My longtime partner Denise and I were in New York for Christmas visiting her family in Manhattan and Long Island and seeing the sights of Manhattan. In between gorging myself at a Christmas Eve pasta dinner, a French toast brunch on Christmas morning and checking out some of the more famous local eating places, I did make it to a few book-related venues too.
First we stopped off briefly at the New York Public Library to visit the decorated lions Patience and Fortitude and where I picked up A Book Well Read desk calendar.
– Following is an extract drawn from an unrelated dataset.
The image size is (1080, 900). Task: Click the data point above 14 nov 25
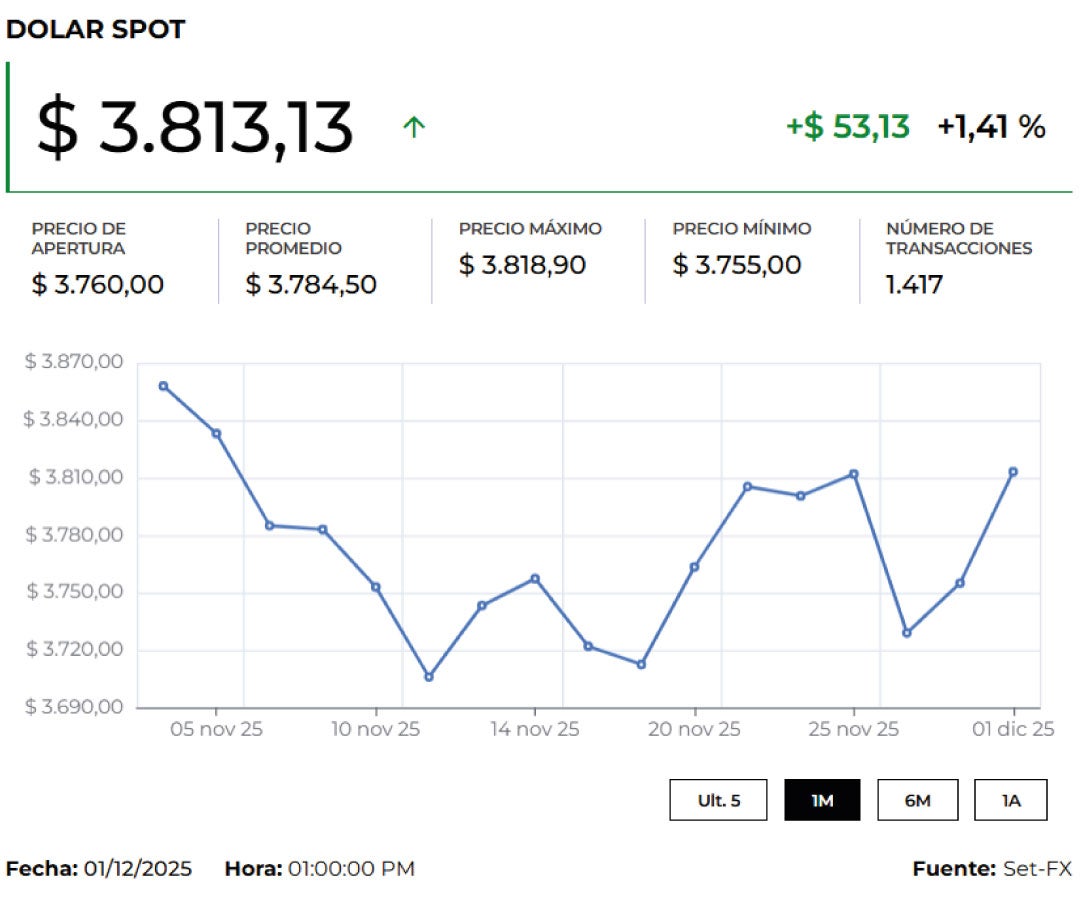(x=535, y=578)
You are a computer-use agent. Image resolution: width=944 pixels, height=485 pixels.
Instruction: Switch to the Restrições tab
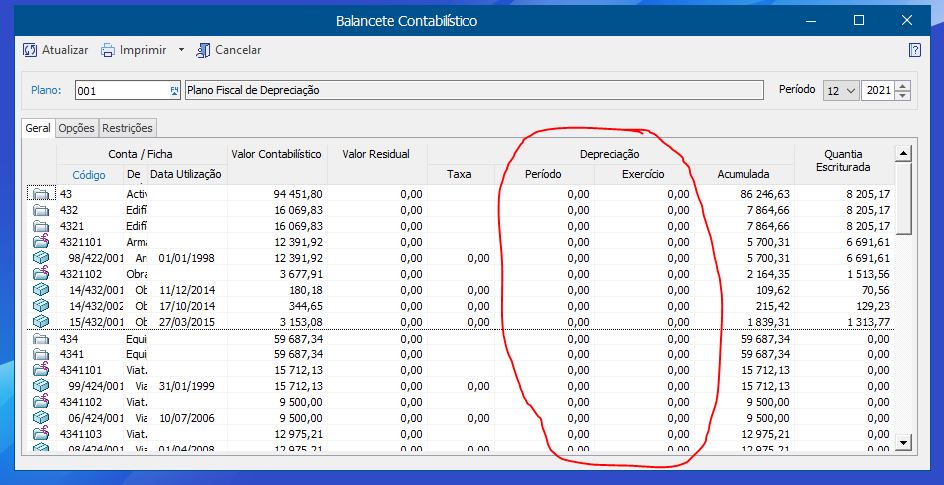pos(127,128)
Later in the week, Denise's friend Linda took us to one of her favorite bookstores, Book Culture, located near Columbia University. Not only is this area known for being the external shot for the famous Monk's restaurant in Seinfeld (shown here), but it is also just a few blocks away from the Cathedral of St. John of the Divine, one of the largest Christian churches in the world, which is still not completed. It is worth the visit just to see the cathedral, which has several spaces dedicated to poets and writers tucked away near the main sanctuary.
To add to the New York ambience, I was continuing to read Thomas Pynchon's Bleeding Edge, which is set in the city just before 9/11. But that didn't keep me from picking up a short stack of books at Book Culture, which is a great bookstore if you enjoy browsing through shelves and tables of possibilities (shown below). I picked up two books by one of my favorite authors Rebecca Solnit, Infinite City: A San Francisco Atlas (2010) and her A Field Guide to Getting Lost (2005). I also picked up the novel Ceremony (1977) that was recommended by Sherman Alexie in The New York Times interview as his "favorite work of Native American Literature" written by Leslie Marmon Silko. ( I read the review on the plane trip to LaGuardia.) To top it off Linda gave me a copy of a Nelson Mandela biography written by Anthony Sampson in 1999.
Looks like my reading list is getting in shape for 2014 even if I am not.